Puerto Rico Governor Rossello signed a bill approving the use of the Tennessee Plan for Puerto Rico. The law, H. B. 876, is officially described as follows:
To establish an “Act for Equality and Congressional Representation of the United States Citizens of Puerto Rico”; create, as a transitory measure, the Puerto Rico Equality Commission attached to the Puerto Rico Federal Affairs Administration, to be constituted by the first delegation of two U.S. Senators and five U.S. Representatives who shall promote, in the Congress and the Federal Government, the electoral mandate ensuing from the November 6th, 2012 plebiscite and any equivalent, future electoral mandate rejecting the current territorial, colonial status and seeking admission as a state into the Union on an equal footing with the citizens of all other states; and for other purposes.
The act, signed into law on June 5, 2017, explains the motives behind its passage:
With a population of 3.5 million people, the island of Puerto Rico is the oldest and most populated colony among the nations of the civilized world. It is a colony inhabited by citizens of the United States of America who are deprived of the full democratic rights enjoyed by the U.S. citizens residing in the fifty states
It summarizes the relationship between Puerto Rico and the United States over the past century, and makes a strong statement about the 2012 referendum:
On November 6, 2012, the people of Puerto Rico went to the polls to express their will: 53.97% of voters expressed their disapproval and rejection to the current colonial status; and 61.16% voted in favor of Statehood.
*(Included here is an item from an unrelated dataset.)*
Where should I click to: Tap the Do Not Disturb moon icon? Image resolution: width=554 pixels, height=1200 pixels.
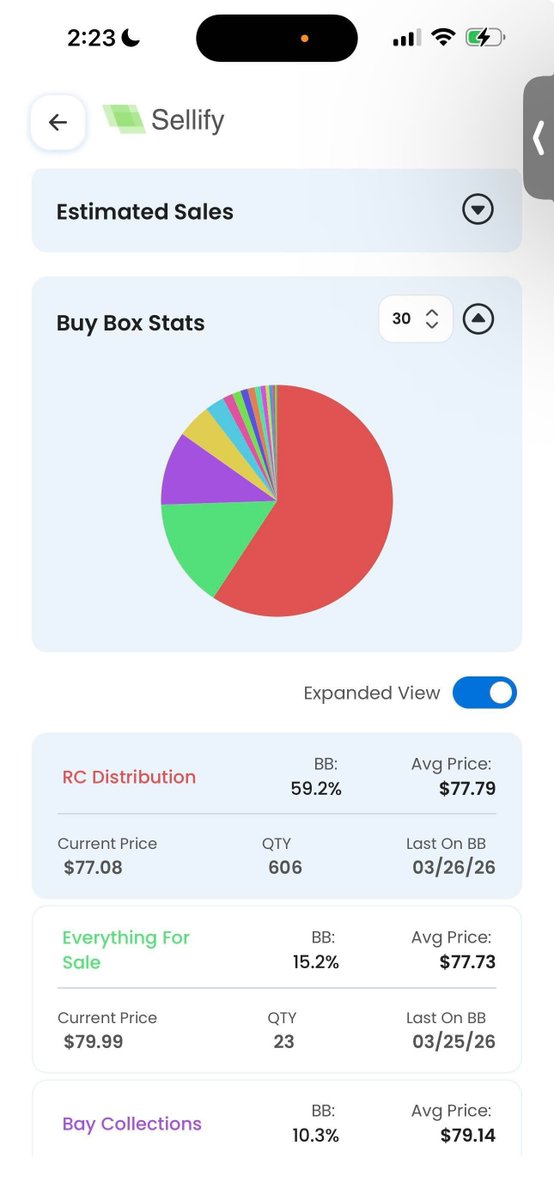131,38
Since then, the so-called consent of the “people of Puerto Rico” to the relationship established during the constitutional process in 1952, was withdrawn. For all political purposes, the United States of America has been exercising colonial dominion over Puerto Rico since 2012, without the consent of Puerto Ricans and in violation of international law.
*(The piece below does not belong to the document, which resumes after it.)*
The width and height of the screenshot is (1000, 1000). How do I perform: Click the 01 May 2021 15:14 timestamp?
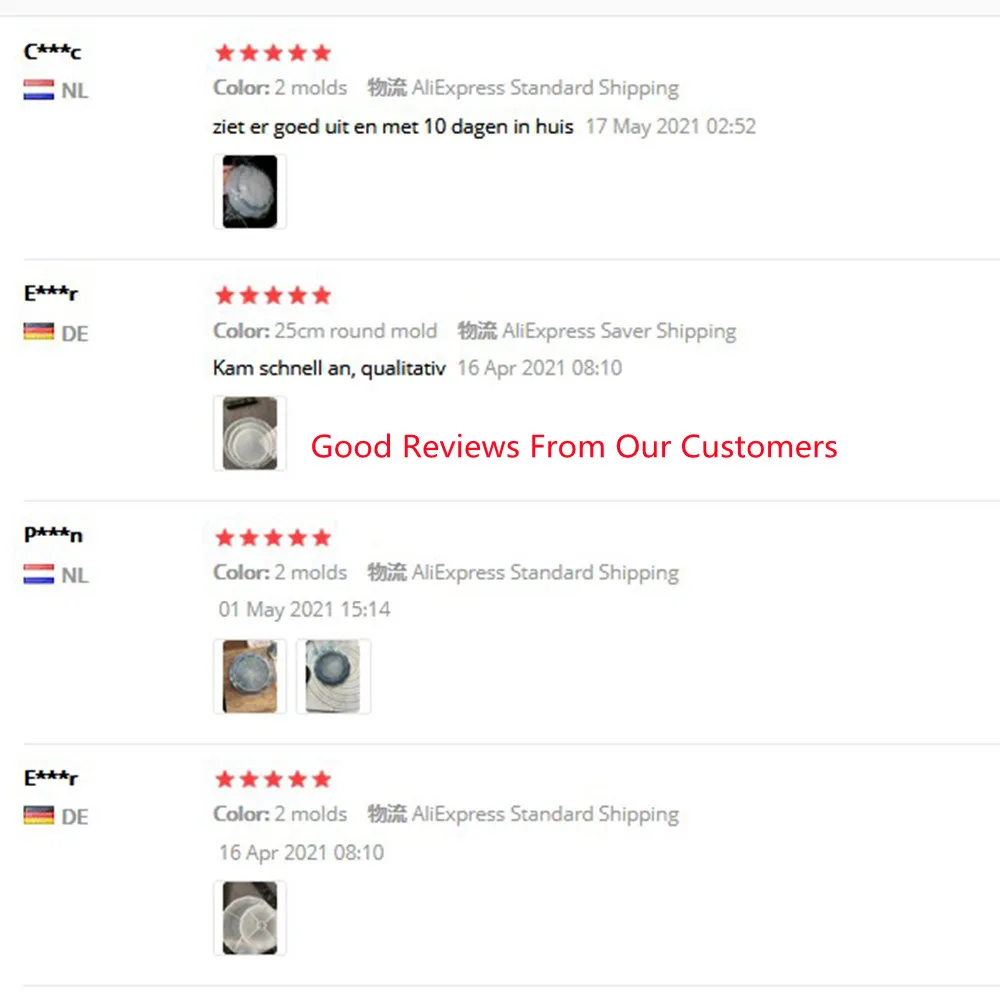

The law allows Governor Rossello to appoint seven representatives — two senators and five congressmen or -women. Here is the list of appointees:
- Carlos Romero Barceló
- Pedro Rosselló González
- Charlie Rodriguez Colon
- Iván Rodríguez
- Luis Fortuño
- Major General Felix Santoni
- Zoraida Fonalledas
The appointees range from former governors (Fortuno, Rossello Gonzalez, and Romero Barcelo) to Baseball Hall of Fame member Rodriguez. Romero Barcelo and Fortuno also served as Resident Commissioners. Rodriguez Colon is a former President of the Puerto Rico Senate, retired Major General Santoni was Civilian Aide to the Secretary of the Army, and Fonalledas has served as National Committeewoman of the Republican Party of Puerto Rico.
The group, known as the Puerto Rico Equality Commission, will head to Washington D.C. to promote statehood.